Exercise inputs below:

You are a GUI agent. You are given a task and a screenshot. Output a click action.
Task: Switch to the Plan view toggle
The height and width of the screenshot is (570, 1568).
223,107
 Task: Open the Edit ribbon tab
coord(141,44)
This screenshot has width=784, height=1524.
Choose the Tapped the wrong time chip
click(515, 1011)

End of Exercise inputs.
Exercise inputs below:

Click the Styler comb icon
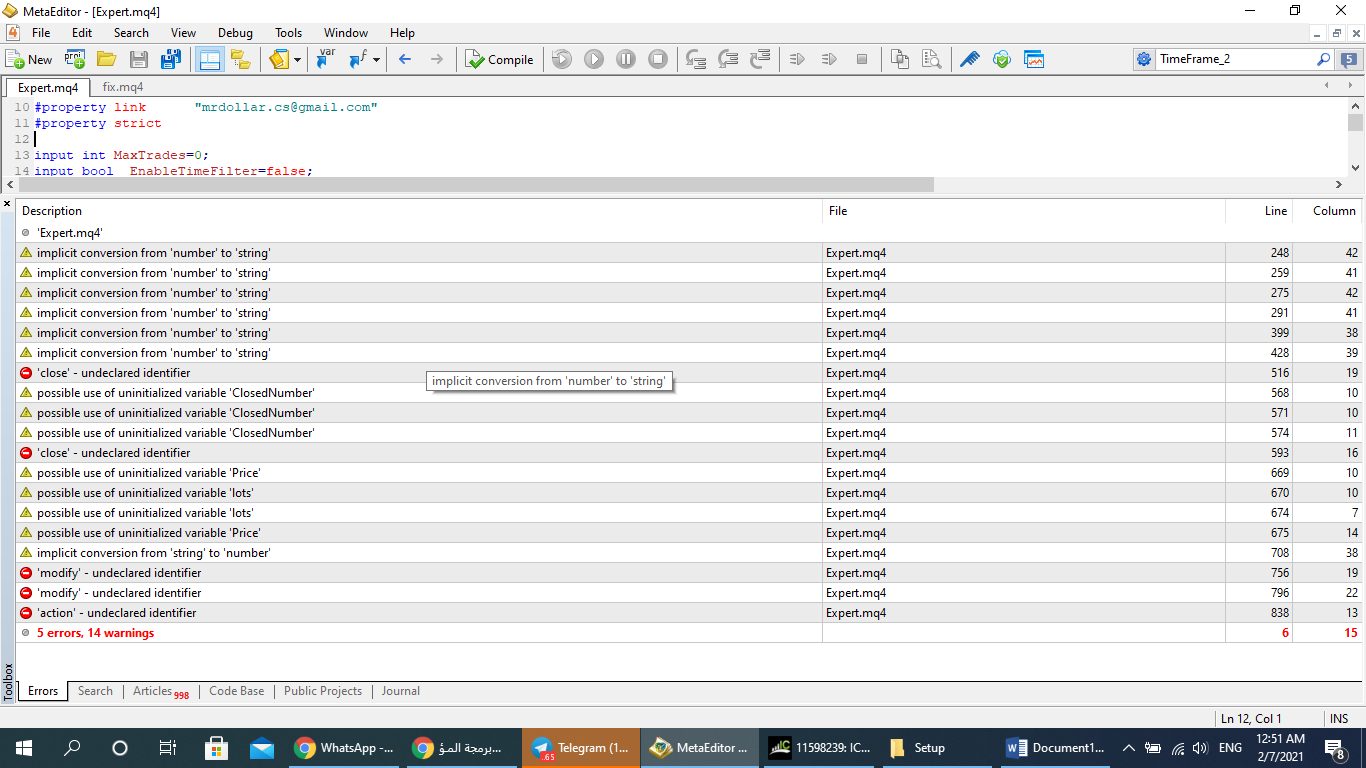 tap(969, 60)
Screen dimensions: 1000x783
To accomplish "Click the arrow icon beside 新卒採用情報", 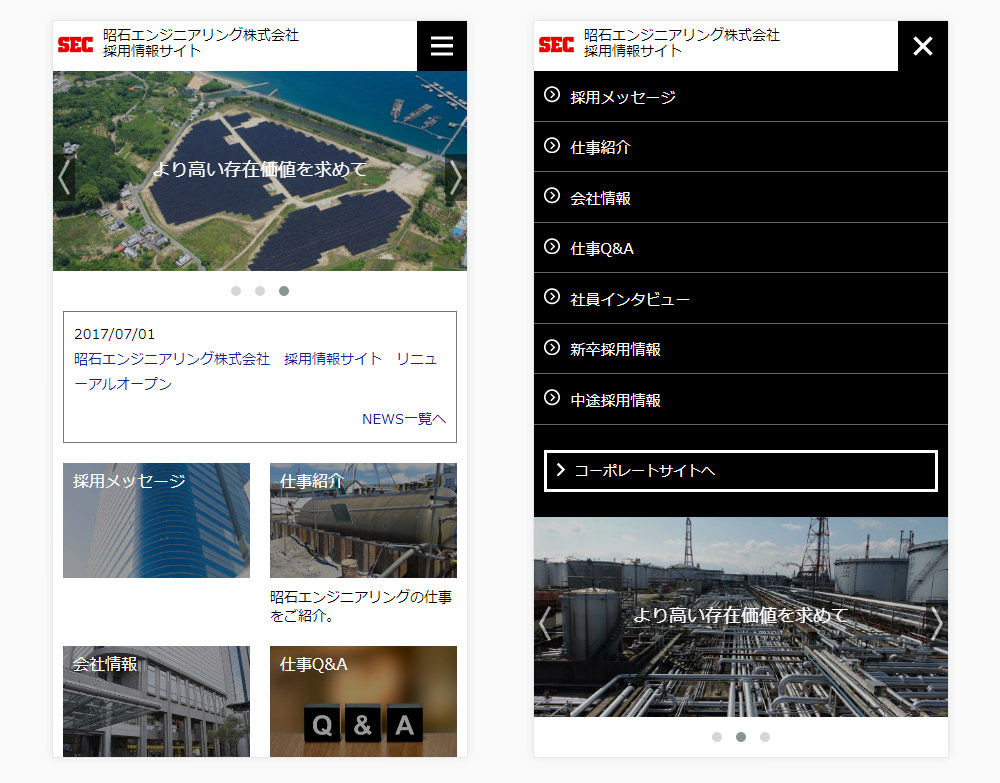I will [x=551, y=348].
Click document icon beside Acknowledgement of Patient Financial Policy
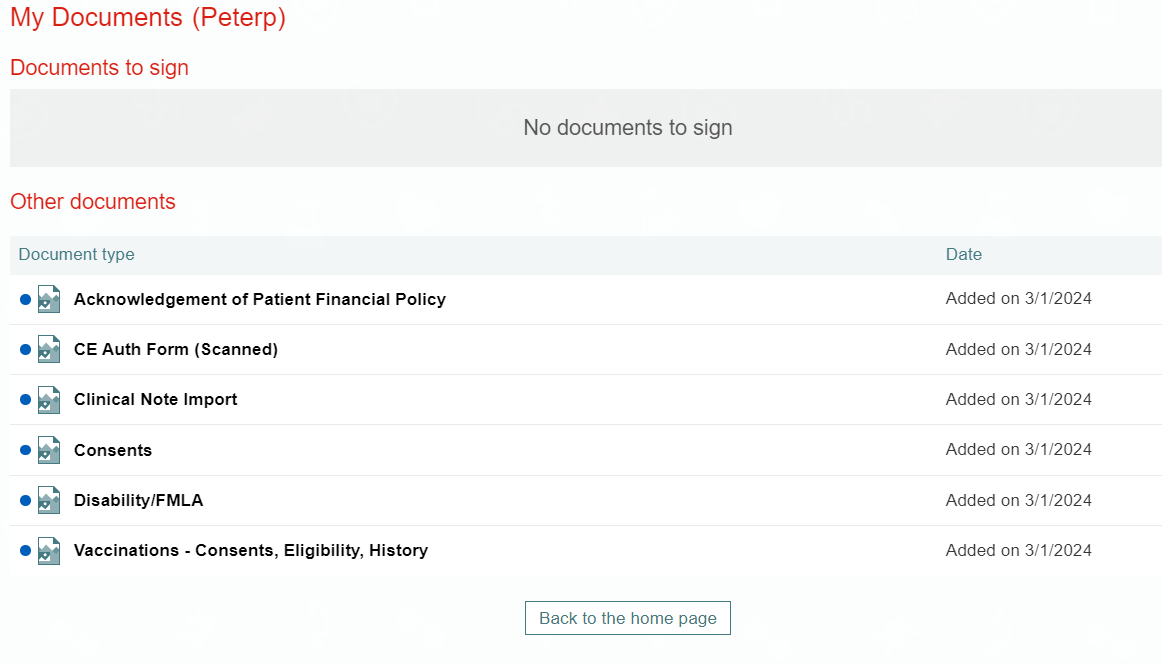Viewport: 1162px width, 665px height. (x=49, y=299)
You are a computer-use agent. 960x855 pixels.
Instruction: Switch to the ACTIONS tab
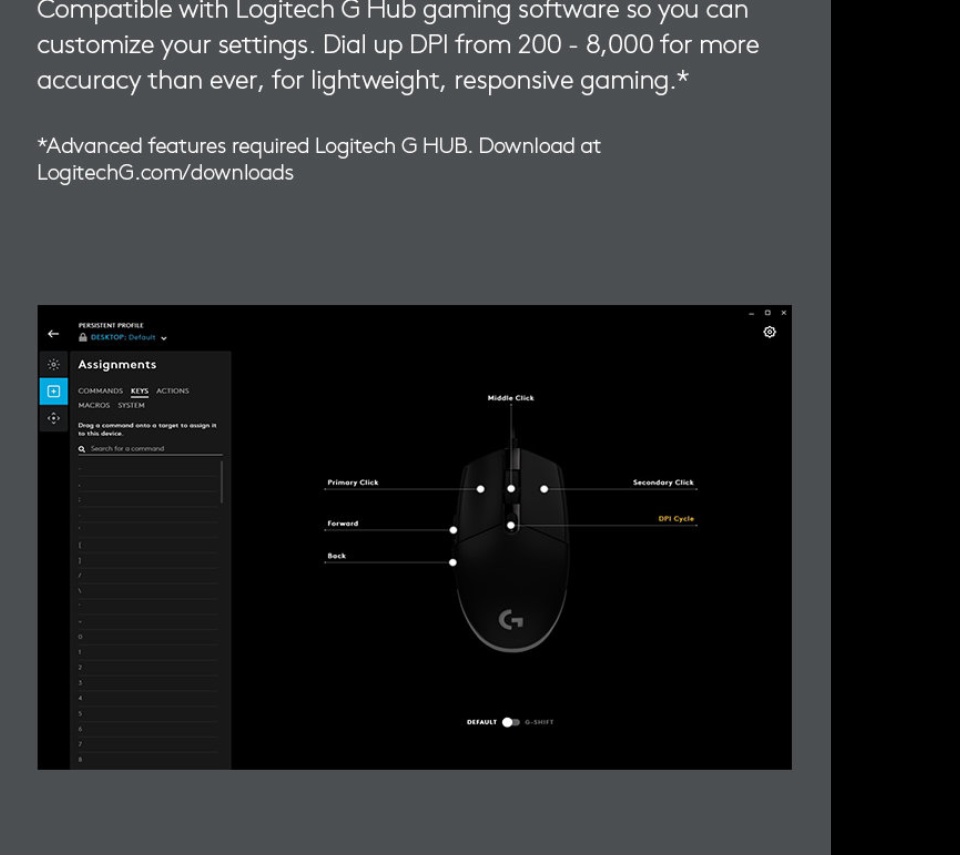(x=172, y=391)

End of Exercise inputs.

*Problem statement:*
Working from the material above, tally how many lines hold the string "agent". The number is all that is needed.

*Solved exercise:*
2